▶ Selection:
## BEGIN
The auditorium at Instituto Cervantes is packed with puppet fans and their puffy coats. Small spot lights circle round from the stage, momentarily blinding the audience. The stage is dimly rear lit with blue LEDs, further inhibiting the audience view. There is a platform center stage. Something is going to happen. We begin to see movement on stage – black shapes, then a small, white figure climbing what appear to be rocks. We see it is a fisherman as he carefully arranges his net, pulling, pulling, pulling. He picks up a rope and pulls in in, in, in – puffing with the hard labor. Eventually the prow of a skiff appears, and the small puppet pulls, and pulls, up, over the rocks to the pier where he clambers in. A bit more light comes up (likely, the gloaming of sunrise). We now see that the black objects on stage are performers, who, through the course of the hour will mostly be undulating water.
## END
▶ Required actions:
1. Decide whether each statement agrees with the review, answering yes or no and quoting the review's deciding words: (a) The stage is lit from behind with blue LEDs. (b) The fisherman puppet is black. (c) The performers on stage will mostly be undulating water over the hour.
2. Condense the review's paragraph beginning "The auditorium at Instituto Cervantes" into a short list of its main facts.
Rely only on the review when responding.

▶ Data shown:
## BEGIN
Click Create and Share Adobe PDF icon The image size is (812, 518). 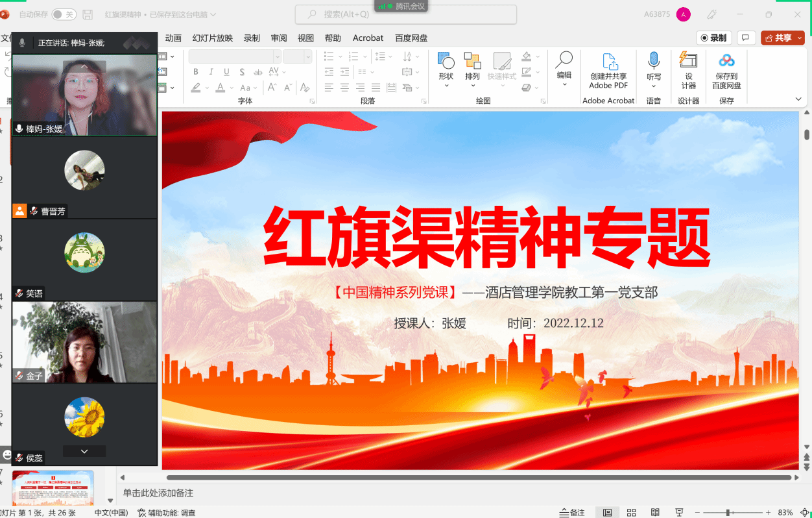pos(608,62)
## END
▶ Full answers:
1.
(a) Yes: "The stage is dimly rear lit with blue LEDs"
(b) No: "a small, white figure climbing what appear to be rocks"
(c) Yes: "who, through the course of the hour will mostly be undulating water"

2.
- Puppet fans in puffy coats fill the auditorium at Instituto Cervantes.
- Small spotlights circling from the stage briefly blind the audience, and dim blue LED rear lighting further limits the view.
- A platform stands center stage.
- Black shapes move, and then a small white fisherman puppet climbs what appear to be rocks.
- He arranges his net and hauls in a rope, puffing with the effort.
- A skiff's prow appears, and he pulls it over the rocks to the pier and climbs in.
- More light comes up, likely the gloaming of sunrise.
- The black objects turn out to be performers, who will mostly be undulating water during the hour.